Nationally, the cultivated area covers 2,370 hectares, according to the Ministry of Agriculture and Livestock (MAG). The total average production capacity ranges from 3,900 to 4,000 tonnes of dried leaves per year.
Yet, to satisfy the global demand, Paraguay would need to plant approximately 12,000 hectares, according to CADEP.
In Paraguay, stevia covers a much smaller planted area than sugarcane, which covers 110,000 hectares and produces 6,160,000 tonnes.
According to the Investments and Exports Network (Rediex), an agency under the supervision of Paraguay’s Ministry of Industry and Commerce, stevia permanently employs seven people per hectare during its production cycle.
Of all the stevia produced in Paraguay, 50% is exported, according to Juan Barboza, president of the Paraguayan Stevia Chamber.
“An awareness campaign is necessary for Paraguayans to consume more stevia,” he said.
Until last year, China was the largest importer of stevia leaves. China is also now the world’s top producer, with 18,133 hectares dedicated to cultivation.

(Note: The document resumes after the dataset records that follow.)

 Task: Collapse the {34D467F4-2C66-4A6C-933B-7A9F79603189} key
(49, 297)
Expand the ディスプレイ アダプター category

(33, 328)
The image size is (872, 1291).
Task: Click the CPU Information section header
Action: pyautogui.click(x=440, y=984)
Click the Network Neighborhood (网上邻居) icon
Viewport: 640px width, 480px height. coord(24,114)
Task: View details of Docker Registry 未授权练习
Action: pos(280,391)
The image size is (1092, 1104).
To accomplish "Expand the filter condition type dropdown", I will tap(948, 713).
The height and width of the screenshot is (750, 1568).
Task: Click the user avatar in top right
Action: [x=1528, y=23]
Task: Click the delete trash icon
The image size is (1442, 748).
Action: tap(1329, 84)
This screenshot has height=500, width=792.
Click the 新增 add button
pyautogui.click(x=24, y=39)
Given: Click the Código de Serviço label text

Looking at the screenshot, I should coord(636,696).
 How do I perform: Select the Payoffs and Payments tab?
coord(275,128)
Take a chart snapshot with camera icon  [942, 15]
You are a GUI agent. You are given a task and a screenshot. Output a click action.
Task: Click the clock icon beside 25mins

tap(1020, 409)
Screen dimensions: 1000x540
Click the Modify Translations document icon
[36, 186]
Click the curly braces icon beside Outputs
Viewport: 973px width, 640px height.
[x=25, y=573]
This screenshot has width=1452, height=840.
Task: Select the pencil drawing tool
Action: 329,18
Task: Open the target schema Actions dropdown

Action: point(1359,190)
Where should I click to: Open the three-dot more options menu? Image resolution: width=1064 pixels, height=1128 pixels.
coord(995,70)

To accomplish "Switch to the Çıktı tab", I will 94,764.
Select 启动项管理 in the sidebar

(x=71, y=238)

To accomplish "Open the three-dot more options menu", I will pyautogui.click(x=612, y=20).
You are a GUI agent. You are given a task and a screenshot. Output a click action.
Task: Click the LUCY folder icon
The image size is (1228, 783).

However, with a number of Latin American countries establishing diplomatic ties with China over the past two years, Paraguay’s continued lack of a formal relationship meant that shipments decreased in 2018. No stevia has been exported to China this year, exporters said.
Paraguay sent its first batch of stevia – some 290,000 kilos – to China in 2012. Exports peaked in 2017 at 950,144 kilos. However, over the past year, the figure dropped to 74,313 kilos, according to Paraguay’s Central Bank.
The low export volume of Paraguayan stevia compared to soy, which reaches China via neighbouring countries, meant it went almost undetected. But as quantities increased, customs authorities started to notice, said Mariano Demaria of PureCircle.
The Paraguayan government’s strategy should be to open up trade with China
PureCircle’s plan to commercialise stevia involved cultivating the leaf in Paraguay and then shipping it to their Chinese factory for processing. It would then export 80% of production worldwide, Demaria said. But diplomatic issues interfered.
“The Minister of Foreign Affairs, Luis Castiglioni, should sit down and negotiate. As we receive all kinds of products from China, without any restrictions, he should ask for some reciprocity for the stevia exports,” he said, adding that this should help Paraguay’s trade deficit with China.
“The Paraguayan government’s strategy should be to open up trade with China,” he said.